图19：部分样本显示“BLFAIL”，这种情况通常是由于使用了透光性不好的耗材或者没有正确的使用反应托架造成的。

图20：通过查看多组分图，这些孔基线期的荧光信号都在0以下，因此导致软件基线期 分析失败。

CTFAIL：Cт algorithm failed，CTFAIL表示软件Cт值计算失败，选中该孔，查看扩增图（Rn vs. Cycle and DRn vs. Cycle）和多组分图，以及与正常的样本扩增曲线进行比较查看。可能的原因有扩增太早、太晚、弱扩增或者无扩增，如果扩增曲线看上去没有太大的异常，我们也可以手动设置基线和阈值线，然后选择重新分析即可。

MTP：Multiple Tm peaks，有多个熔解-峰。选择SYBR染料法进行qPCR实验需要运行熔解曲线步骤以查看扩增产物是否单一。通常情况下，单一的熔解峰意味着扩增产物特异性好，而多个熔解峰就意味着有多个扩增产物。引起多个熔解曲线峰的原因有：1. 反应体系中有模板污染存在，需要我们更换试剂、耗材等并重新进行实验；2. 扩增试剂不稳定，例如使用的扩增酶不是热启动酶且体系配制好之后没有立刻进行PCR反应；3. 引物的特异性不好，导致扩增体系中有非特异性扩增或者引物二聚体，我们可以适当的增加退火温度看是否有改善，或者选择重新设计引物；4. PCR反应体系没有进行优化，包括引物浓度、酶浓度、Mg²⁺浓度、dNTP 浓度、Buffer的组分、反应体系的pH值、扩增的循环数等。此外，多色探针法熔解曲线，高分辨率熔解曲线（HRM）以及蛋白熔解曲线（PTS）实验，可能会涉及多个核酸产物/蛋白结构域，出现多个熔解峰通常是正常现象，忽略这个质控提醒即可。

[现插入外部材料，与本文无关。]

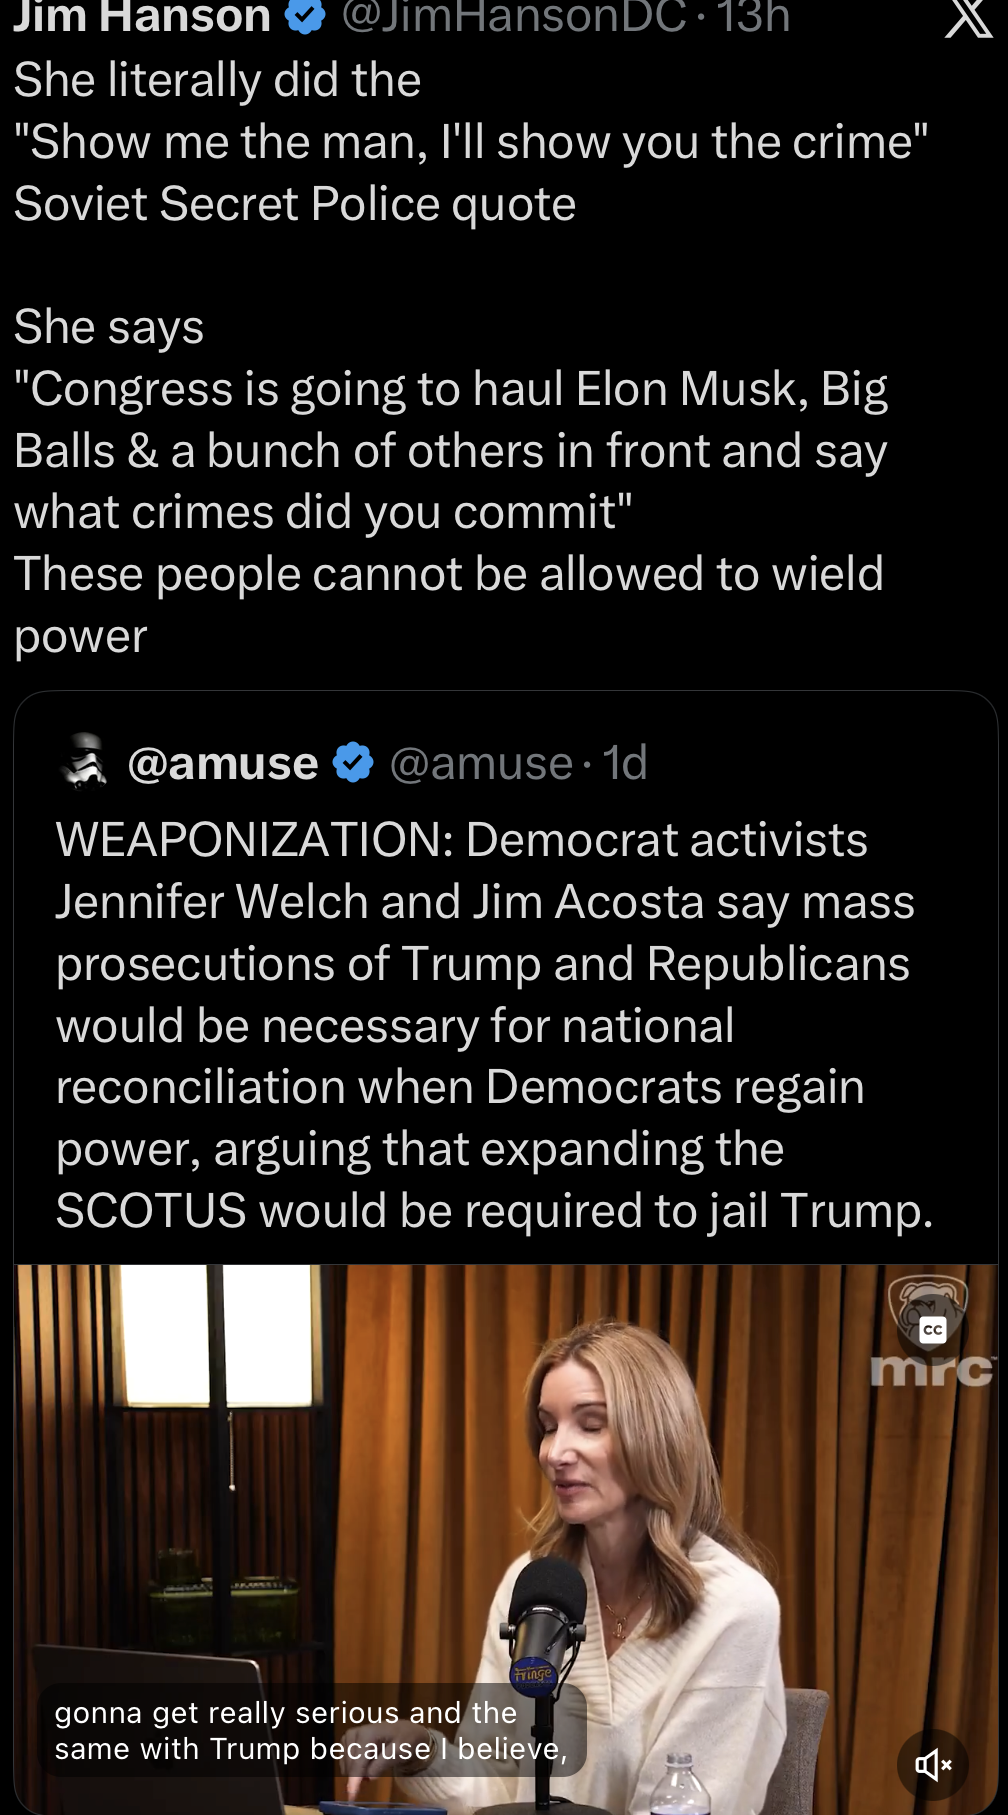Screen dimensions: 1008x1815
Task: Click the 1d quoted post timestamp
Action: pyautogui.click(x=625, y=763)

CLUSTER# ：Number of clusters outside expected range，这种提示通常在基因分型实验中会出现，主要原因是SNP分型实验需要根据扩增信号的强度通过聚类算法把样本分为野生纯合、杂合以及突变纯合，因此最后的分型应该有3簇，大于3簇或者小于2簇都会出现CLUSTER#提示。出现分簇失败的原因有：1. 检测的SNP次要等位基因频率（minor allele frequency ; MAF）太低，可以通过增加检测的样本量或者添加阳性对照来解决；2. 引物和探针的特异性不好，需要我们对探针或者引物序列进行优化；3. 反应中某个样本出现异常结果从而被单独的分为一个簇，这种情况下需要我们对该样本重新进行实验或者选择忽略（Omit）该样本然后重新分析。

PCFAIL：Positive control failed，阳性样本分型失败，这种提示只有在基因分型实验中出现，PCFAIL意味着在SNP分型实验中我们的阳性参照样本基因型和我们最终实验呈现的基因型分类结果不一致。这种情况主要有以下几种原因：1. 设置实验时错误设置了阳性样本的报告基团（例如：将FAM信号标记成了VIC信号），这种情况下我们可以在实验结束之后在plate setup里重新更改报告基团的类型，然后选择重新分析即可；2. 确定是否有加错阳性样本；3. 确认阳性对照的基因型是否正确；4. 反应体系中存在探针的非特异性结合，需要对引物/探针进行优化。

SMCLUSTER：Small number of samples in cluster，该质控提示只存在于基因分型实验中。在基因分型实验中，软件会根据实验结果采用聚类法把样本分为纯合野生型、纯合突变型以及杂合共3簇，当每簇分型的样本数少于2个时就会有该提示，主要的原因可能有：1. 本次实验样本数量过少导致每簇样本量不足2例；2. 本次实验检测的SNP 次要等位基因频率（minor allele frequency，MAF）过低，导致检测到的某一种基因型样本太少；3. 实验中某个样本检测结果异常，导致软件将其单独分为一簇，这种情况需要我们对本次实验分簇情况进行确认以及对该样本进行重复实验进行验证。